Tom K. answered • 10/22/16
Tutor
4.9
(95)
Knowledgeable and Friendly Math and Statistics Tutor
We can find the line of intersection of the 2 planes a+b+c = 50; 3a+b-c = 70 by calculating the cross-product.
i j k
1 1 1
3 1 -1
We get -2i + 4j - 2k, which we can reduce to i - 2j + k
Then, find a particular value. Let a = 0; Then, b+c = 50; b - c = 70; this gives a value b = 60; c = -10; while this is invalid, we won't let this stop us.

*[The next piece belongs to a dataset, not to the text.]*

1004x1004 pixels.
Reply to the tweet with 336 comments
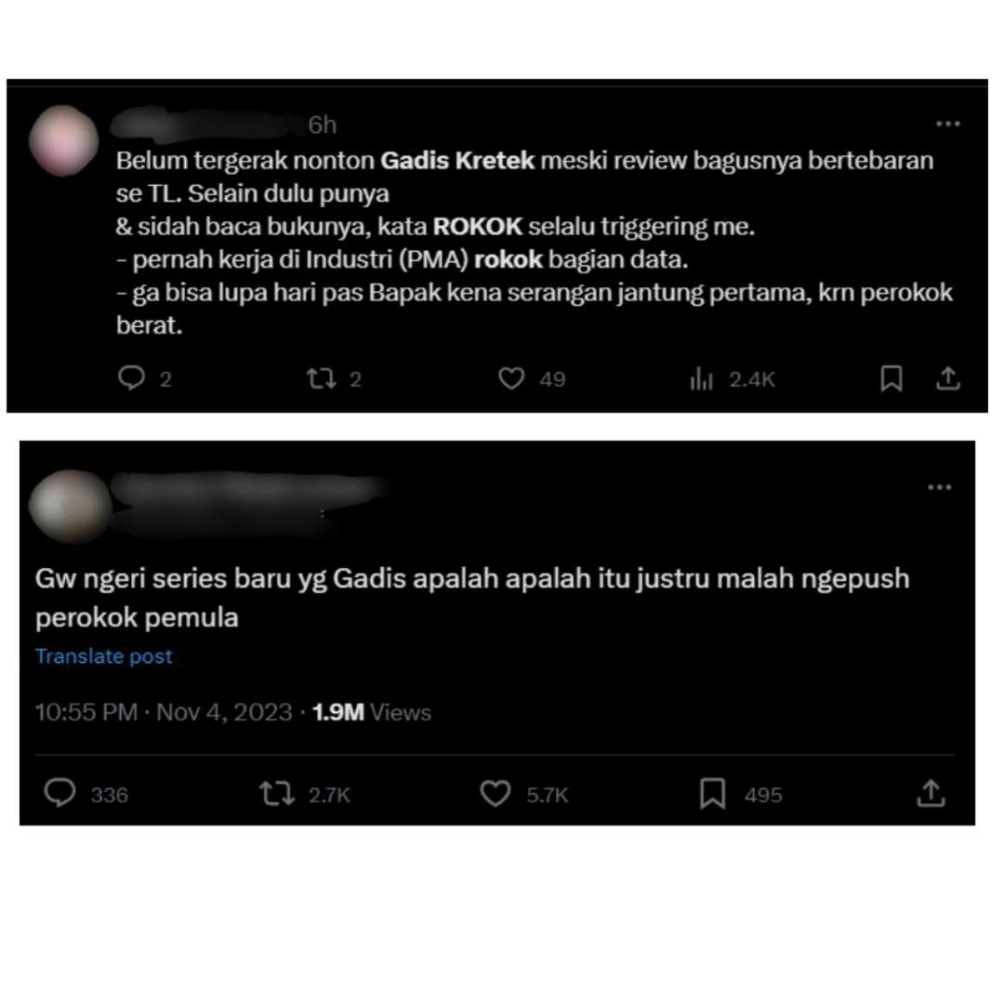60,793
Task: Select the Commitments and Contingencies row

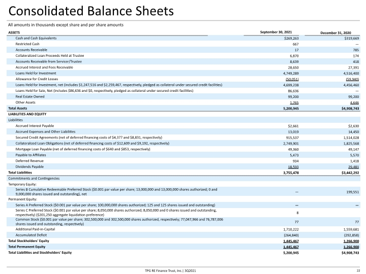Action: tap(184, 179)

Applying i - 2j + k, the direction of the line is 1, -2, 1; Our solution is (a, 60 - 2a, a - 10)
Note how that works with both a+b+c = 50 and 3a + b - c = 70
As a, b, and c are positive reals, for c >= 0, a - 10 >= 0, a >= 10.
Then, b = 60 - 2a implies for b >= 0, a <= 30
Thus, 10 <= a <= 30
Now, the objective function is 5a + 4b + 2c = 5a + 4(60 - 2a) + 2(a - 10) = 5a + 240 - 8a + 2a - 20 = 220 - a
Clearly, this decreases with increasing a.
Thus, the maximum is at a = 10, and the minimum is at a = 30
Maximum = 220 - 10 = 210
Minimum = 220 - 30 = 190